Am Abschlag alle Asse geschlagen

Sport / 14.10.2015 • 22:16 Uhr / 4 Minuten Lesezeit
Nach einer starken Saison hat Bernd Wiesberger die Europa-Tourkarteund einen Platz bei den Sommerspielen in Rio fix. Foto: gepa
Nach einer starken Saison hat Bernd Wiesberger die Europa-Tourkarte

und einen Platz bei den Sommerspielen in Rio fix. Foto: gepa

Bernd Wiesberger schaffte in Akron die längste Weite auf der US-PGA-Tour.
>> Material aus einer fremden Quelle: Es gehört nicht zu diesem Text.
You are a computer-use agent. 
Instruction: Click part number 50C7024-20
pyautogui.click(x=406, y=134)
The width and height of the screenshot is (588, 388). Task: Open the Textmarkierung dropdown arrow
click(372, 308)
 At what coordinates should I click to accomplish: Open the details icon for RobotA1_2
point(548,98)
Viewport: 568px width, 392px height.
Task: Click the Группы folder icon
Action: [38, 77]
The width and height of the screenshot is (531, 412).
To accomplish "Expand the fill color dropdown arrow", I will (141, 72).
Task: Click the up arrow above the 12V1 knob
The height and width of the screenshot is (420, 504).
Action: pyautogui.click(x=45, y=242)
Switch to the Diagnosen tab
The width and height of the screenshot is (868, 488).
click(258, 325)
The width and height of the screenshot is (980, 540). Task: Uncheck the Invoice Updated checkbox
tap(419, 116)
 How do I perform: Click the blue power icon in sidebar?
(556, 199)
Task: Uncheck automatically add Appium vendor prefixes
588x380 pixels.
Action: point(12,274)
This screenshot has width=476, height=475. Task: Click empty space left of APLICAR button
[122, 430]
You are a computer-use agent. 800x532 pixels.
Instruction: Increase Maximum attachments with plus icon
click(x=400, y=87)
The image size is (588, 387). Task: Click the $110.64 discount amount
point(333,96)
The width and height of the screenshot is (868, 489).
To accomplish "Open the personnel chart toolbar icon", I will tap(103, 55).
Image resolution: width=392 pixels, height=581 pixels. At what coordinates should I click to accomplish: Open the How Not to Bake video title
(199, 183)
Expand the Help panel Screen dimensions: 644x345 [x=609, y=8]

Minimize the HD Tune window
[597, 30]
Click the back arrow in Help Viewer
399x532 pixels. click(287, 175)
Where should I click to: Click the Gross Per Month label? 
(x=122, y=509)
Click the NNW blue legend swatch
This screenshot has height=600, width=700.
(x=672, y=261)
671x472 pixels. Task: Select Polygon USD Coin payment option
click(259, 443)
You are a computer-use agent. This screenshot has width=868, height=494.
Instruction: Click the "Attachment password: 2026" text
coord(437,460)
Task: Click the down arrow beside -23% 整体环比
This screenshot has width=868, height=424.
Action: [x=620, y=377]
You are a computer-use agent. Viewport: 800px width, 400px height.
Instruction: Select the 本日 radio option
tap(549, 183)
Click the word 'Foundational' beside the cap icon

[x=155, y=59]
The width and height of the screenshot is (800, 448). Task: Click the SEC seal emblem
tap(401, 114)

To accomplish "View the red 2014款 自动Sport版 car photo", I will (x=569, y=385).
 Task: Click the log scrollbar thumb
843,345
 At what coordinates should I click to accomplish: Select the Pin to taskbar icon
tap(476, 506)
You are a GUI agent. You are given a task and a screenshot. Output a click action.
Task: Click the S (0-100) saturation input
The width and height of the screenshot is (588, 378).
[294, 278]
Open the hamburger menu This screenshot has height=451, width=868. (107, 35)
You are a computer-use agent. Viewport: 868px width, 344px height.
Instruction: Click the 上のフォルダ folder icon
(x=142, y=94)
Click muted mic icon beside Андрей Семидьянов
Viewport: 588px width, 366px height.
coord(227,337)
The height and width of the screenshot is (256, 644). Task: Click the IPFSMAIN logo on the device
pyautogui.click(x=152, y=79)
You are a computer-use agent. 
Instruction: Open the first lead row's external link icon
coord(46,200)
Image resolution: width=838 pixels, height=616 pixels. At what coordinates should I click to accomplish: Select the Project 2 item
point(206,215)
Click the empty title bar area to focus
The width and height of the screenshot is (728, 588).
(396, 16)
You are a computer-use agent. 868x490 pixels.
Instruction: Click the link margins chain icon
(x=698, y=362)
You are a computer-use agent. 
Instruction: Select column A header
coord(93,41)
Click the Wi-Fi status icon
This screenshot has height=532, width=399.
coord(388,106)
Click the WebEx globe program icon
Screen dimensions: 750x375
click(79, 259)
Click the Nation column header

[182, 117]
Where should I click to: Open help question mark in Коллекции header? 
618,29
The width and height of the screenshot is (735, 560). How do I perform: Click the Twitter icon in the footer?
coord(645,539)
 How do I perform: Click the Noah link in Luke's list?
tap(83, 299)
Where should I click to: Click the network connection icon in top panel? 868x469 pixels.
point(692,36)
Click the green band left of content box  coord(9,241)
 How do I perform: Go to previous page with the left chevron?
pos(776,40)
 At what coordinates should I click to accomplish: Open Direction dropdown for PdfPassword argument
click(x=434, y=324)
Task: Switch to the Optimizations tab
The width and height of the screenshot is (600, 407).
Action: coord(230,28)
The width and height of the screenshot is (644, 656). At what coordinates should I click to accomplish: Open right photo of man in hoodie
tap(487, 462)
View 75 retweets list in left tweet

Wien. Mit einem „Geburtstagsgeschenk“ kommt Bernd Wiesberger zum Portugal Masters. Nach dem dieswöchigen Turnier an der Algarve folgt das hoch dotierte Saisonfinale der European Tour, unmittelbar davor ereilte den 30-jährigen Golfprofi eine bemerkenswerte Nachricht. Mit seinen 389,5 Metern beim Bridgestone Invitational in Ohio war Wiesberger der Spieler mit dem längsten Abschlag auf der US-PGA-Tour 2015.

Im besten Golf-Alter

Mit diesem 426-Yard-Kracher war der Longhitter aus dem Burgenland nicht nur die Nummer eins der Drive-Wertung auf der größten Profigolf-Tour der Welt. Er übertraf vergangenen August im Firestone CC auf der 16 der Schlussrunde auch den ebendort aufgestellten 2014er-„PGA-Weitschuss-Rekord“ von Bubba Watson um zwei Yards. Wiesberger hat damit eine weitere Duftspur auf der PGA-Tour hinterlassen, auf der er heuer so viele Auftritte wie noch kein Österreicher vor ihm absolviert hat. „Ich bin sieben, acht Mal über den Teich, es war ein Jahr der Extreme.“

Dass Wiesberger die volle Mitgliedschaft auf der PGA-Tour schafft und damit längere Zeit in Amerika verbringt, ist wohl nur eine Frage der Zeit. Tatsache ist, dass der auf Platz 27 der Weltrangliste vorgestoßene Oberwarter auch in seinem vierten Lebensjahrzehnt sehr große Ziele hat. Zudem kommt er ins offenbar beste Golf-Alter.„Statistisch gesehen sind die besten Jahre zwischen 30 und 40“, sagte Wiesberger unmittelbar nach seinem 30. Geburtstag (8. Oktober) beim „Final 5“ seines Sponsors Red Bull im heimatlichen Reiters GC von Bad Tatzmannsdorf. „Es verschiebt sich aber gerade in beide Richtungen. Wir haben die jüngste Nummer eins der Weltrangliste seit Tiger (Woods) und gleichzeitig Leute, die mit späten 40, Anfang 50 noch vorne mitspielen“, so Wiesberger.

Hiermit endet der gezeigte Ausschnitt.